Edit: I want to do it in python. I provided weak specification of the problem. That tag dont have to be tag, it can be any tag with class specified. I dont want to "parse" html with regex, but i dont see any other way how to do such thing without using regular expressions. What i need is to find first tag around that tag which have class specified.

Meph
  • 522
  • 1
  • 6
  • 14
  • What language? And what are the regexes that you have tried? – Marcus Oct 26 '11 at 09:14
  • 3
    Aaaah... parsing HTML with Regex is [THE EVIL](http://stackoverflow.com/questions/1732348/regex-match-open-tags-except-xhtml-self-contained-tags/1732454#1732454)!! – xanatos Oct 26 '11 at 09:15
  • It sounds like you don't know the name of the element you want to match or the value of the `class` attribute, is that right? What if the `table` tag also had a `class` attribute? Would you want to match the whole `table` element or just the `td` element? What if the `p` tag had one? And what regex flavor are you using? That is, what programming language, editor, or other tool? – Alan Moore Oct 26 '11 at 09:36
  • @AlanMoore exactly. I want first occurrence of ANY tag with ANY class specified. – Meph Oct 26 '11 at 10:09

5 Answers5

3

Okay, here we go!

(?s)<(\w+)[^>]*\sclass="[^"]*"[^>]*>(?:(?!</?\1\b|<\w+[^>]*\sclass="[^"]*"[^>]*>)(?:Text i know()|.))*</\1>\2

The usual way to match just one of an element whose name is not know in advance is (we'll assume the (?s) from here on):

<(\w+)[^>]*>(?:(?!</?\1\b).)*</\1>

The lookahead - (?!</?\1\b) - prevents the dot from matching if it happens to be the first character of a tag (opening or closing) with the same name as the element you're currently matching. In this case a class attribute is required too, so the first part becomes:

<(\w+)[^>]*\sclass="[^"]*"[^>]*>

The question wasn't prefectly clear on this, but I'm assuming you want to match the most immediate enclosing element with a class attribute. That is, in the following text, you want to match the td.yes-me element, not the table element.

<table class="not-me">
  <td class="not-me-either">
    <p>Text i dont know</p>
  </td>
  <td class="yes-me">
    <p>Text i dont know</p>
    <p>Text i know</p>
    <p>Text i dont know</p>
  </td>
  <td>
    <p>Text i dont know</p>
  </td>
  <td>
    <p>Text i dont know</p>
    <p>Text i know</p>
    <p>Text i dont know</p>
  </td>
</table>

That means the lookahead also has to exclude any opening tag with a class attribute. It now grows into this:

(?!</?\1\b|<\w+[^>]*\sclass="[^"]*"[^>]*>)

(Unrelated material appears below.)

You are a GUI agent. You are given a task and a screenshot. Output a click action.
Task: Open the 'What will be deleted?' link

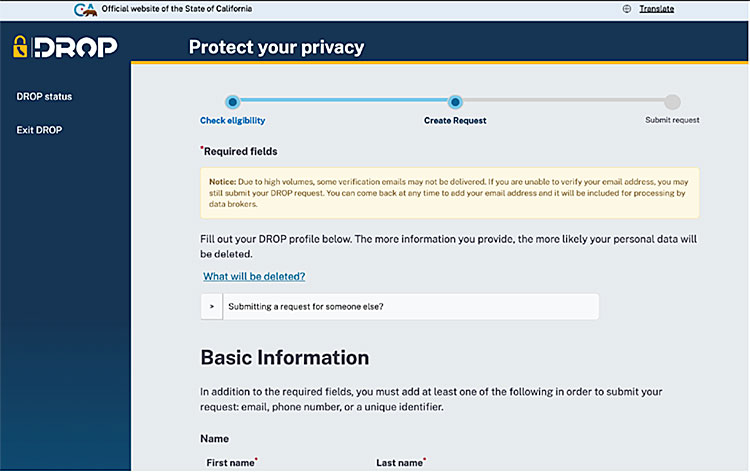pos(254,276)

And finally, the element's content should include your target text (Text i know). After the lookahead succeeds, we try to match that; if we succeed, the empty capturing group following it captures an empty string. Otherwise the dot consumes the next character and the process repeats.

When it's all done matching and the closing tag has been matched, the backreference \2 confirms that the target text was seen. Since that group didn't consume any characters, the backreference doesn't either, but it still reports success if the group participated in the match.

Back-assertions (as I like to call them) don't work in all flavors, and aren't officially supported in any of them, but they work in most of the Perl-derived flavors, including Python. (The most notable exceptions are JavaScript and other ECMAScript implementations.)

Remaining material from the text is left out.